Radar Waves

Wave Terminology - amplitude, frequency, and wavelength; velocity equal to frequency times wavelength. Frequencey of radar waves is 10 to 1,000 MHz. Wavelengths are in centimeters to meters.

Radar Wave Velocity - is proportional to the speed of light divided by the square root of dielectric permittivity. Velocities range from 0.3 m/ns for air, 0.03 m/ns for water, and 0.03 to 0.07 m/ns for most sediments and rocks. Velocities are in meters per NANOsecond.

Reflection and Refraction, and Snell’s Law - radar wave energy is reflected or bent across an interface between materials of different conductivities.

Diffraction - new waves are generated in all directions when a wave hits a sudden change in an interface (e.g., fault) that is the same size as the wavelength

Spherical Spreading - energy per area decreases as the wave moves outward in all directions

Absorption - some wave energy is converted into heat energy as the wave propogates through the media. Absorption is frequency/wavelength depended. Short wavelength/high frequency waves lose more energy. Conductive materials (clays, saturated soils) absorb more electromagnetic energy than resistive materials.

Energy Partitioning - energy of incident wave is divided among the reflected and refracted waves

Penetration depth - is dependent on radar frequency and conductivity of the subsurface. Low frequency waves in resistive material (sand) can penetrate as much as 30 meters. High frequency waves in a conductive material (clay) may penetrate only one meter.

Determining Velocity - x2-t2 Method - A plot of x^2 versus t^2 plots on a straight line. The slope of the line is equal to the inverse of velocity squared. Rarely used because the distance between source and receiver is fixed.

Velocity is often inferred from known depths to interfaces from cores or lithology. Velocity is the speed of light divided by the square root of dielectric permittivity. Dielectric properties are primarily determined by water content, dissolved minerals, and expansive clay and heavy-mineral content.

Determining Depth to Interface - Depth to the interface can be determined from the velocity times the intercept time divided by two. Multiple interfaces can be determined by summing each time interval and velocity. Ray paths are nearly vertical so travel time is essentially the intercept time.

Multiples - occur when electromagnetic energy bounces off an interface and returns to the surface more than once. When multiples have enough amplitude to be seen they can be distinguished from primary arrivals because they appear at approximately twice the time as a primary arrival. Multiples occur between air-water and water-sediment interfaces.

Diffractions - Diffractions also appear as noise on GPR records. They have a hyperbolic shape and are symmetrical about the point of diffraction. Reflections from trees or power line noise also appear as point sources.
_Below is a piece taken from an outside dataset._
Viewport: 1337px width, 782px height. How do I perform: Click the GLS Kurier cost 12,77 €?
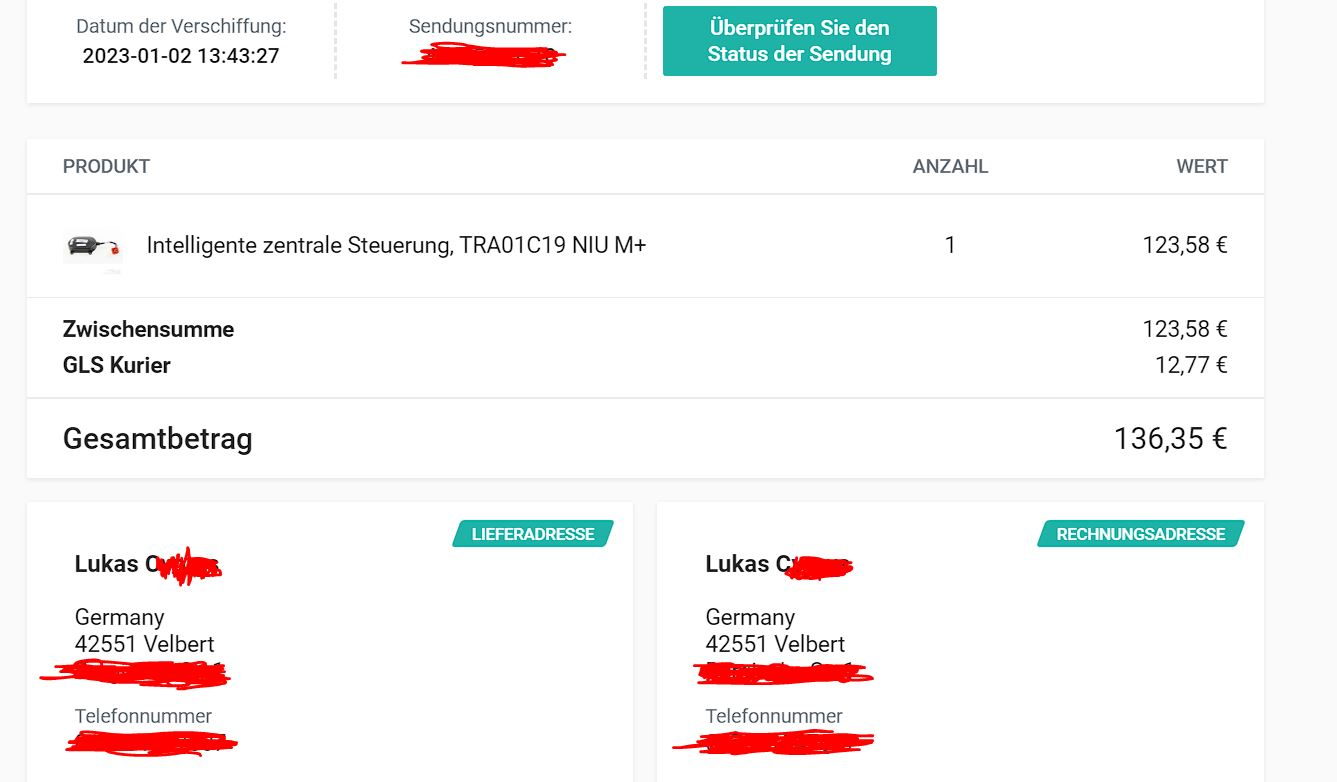tap(1191, 365)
Resolution - both vertical and horizontal resolution are dependent on the wavelength (centimeters) of the radar energy. Very high resolution data

Common Offset - The offset between source and receive is the same for each "shot". Offset is zero if only one antenna.

Noise - electromagnetic radiation is emitted in all directions (not just downward). Spurious "reflections" can occur from overlying trees, power lines or the back of the vehicle towing the antenna. There also may be a direct wave if 2 antennas are used.

Static Corrections - raw data should be corrected for variations in thickness or velocity of the uppermost layer.

No normal Move-Out - common offset gives a true representation of subsurface geometry without additional processing.